Release of 500 Palestinian prisoners

On 21 February 2005 Israel released 500 Palestinian prisoners and so-called “administrative detainees” from Israeli jails, who were returned to their homes mainly in the West Bank. A joint committee was set up between Israeli and Palestinian officials to consider further prisoner releases. While Israel refused to release Palestinians who were imprisoned for killing Israelis, Palestinians demanded a release of all prisoners, whatever the reason for their detention.
Families of terror victims in Israel were angered and distressed by the release of prisoners.

End to targeted killings by Israel

For several years Israel has invoked the right of self-defence and targeted Palestinian leaders who organise or initiate acts of terror against Israeli civilians. On 28 January the Israeli Chief of Staff ordered an end to targeted attacks, unless there is an immediate threat by “active terrorist cells”. Israel agreed to set up a joint committee with Palestinian security officials to deal with the future of wanted Palestinian militants, as and when a ceasefire takes hold.

Relaxation of restrictions and queuing time at West Bank checkpoints

On 17 February the Israeli Defence Minister ordered Israeli soldiers to “facilitate a smoother passage” of Palestinians at West Bank military checkpoints. And he instructed them to reduce the waiting time in queues.
Reopening of industrial zone crossing points out of Gaza

Israel has reopened crossing points into industrial zones bordering Gaza, including the Erez and Rafah terminals. These had repeatedly been shut by Israel in the last year due to Palestinian attacks on them (see Briefing 126 – Sabotaging Recovery: attacks on Palestinian industrial zones and crossing points). Israel has also increased the number of work permits granted to Palestinian labourers to enable them to work inside Israel.

Return of Palestinians expelled from Bethlehem in 2002 for forcing their involvement in the siege of the Church of the Nativity

On 17 February Israel authorised the return to Bethlehem of 20 Palestinians who had been expelled to the Gaza Strip and to Europe for taking part in the siege at the Church of the Nativity in April-May 2002. Over 100 Palestinian gunmen had holed up in the Church for five weeks, surrounded by Israeli forces. (The siege ended peacefully). Not included in this decision were the ring-leaders of the siege, who remain exiled in Europe.

Israeli concerns

Inside Israel there are at least three criticisms of these Israeli policies “on the ground”:-

  • Palestinian terrorism still continues: Virtually every day brings reports of Palestinian gunmen or bombers who are foiled while on the way to carry out attacks on Israeli targets.

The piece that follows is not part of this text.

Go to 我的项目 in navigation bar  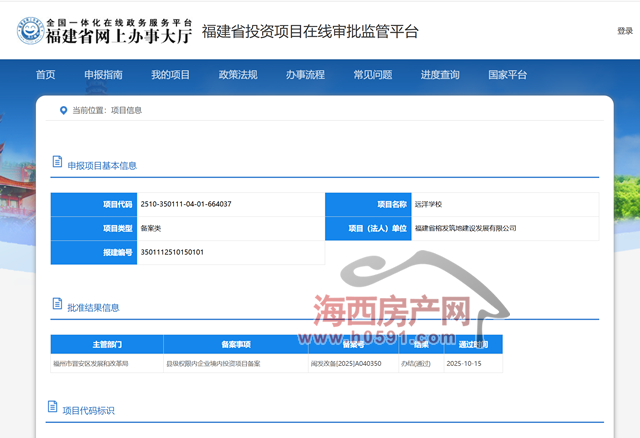[170, 75]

Weapons are still being smuggled in to the territories, and there are frequent shootings and stonings. It is argued that Israel is relaxing its security arrangements, while the so-called Palestinian “ceasefire” is an illusion

  • Playing into the hands of the terrorists?: The second concern is that Israel’s measures may not have the desired effect. They are intended to strengthen Abbas as he creates a pragmatic way forward. But it is argued that they embolden the terrorists by making it easier for them to operate, and more likely they will escape with relative impunity.

  • The Oslo mistakes are being repeated: the third concern is that the mistakes of the Oslo process are being repeated. Most Israelis consider that its concessions in the context of Oslo were exploited by the Palestinians rather than being reciprocated by them. It is argued that Israel should await substantial reciprocal steps before changing its security policies now.


Israel’s policy changes dispel the myth that Israel does not wish to strengthen moderate forces in Palestinian society. The question now is how effective Mahmoud Abbas will be in curbing terrorism “on the ground”, not as a short-term move, but as a long-term change in the direction of the Palestinian people.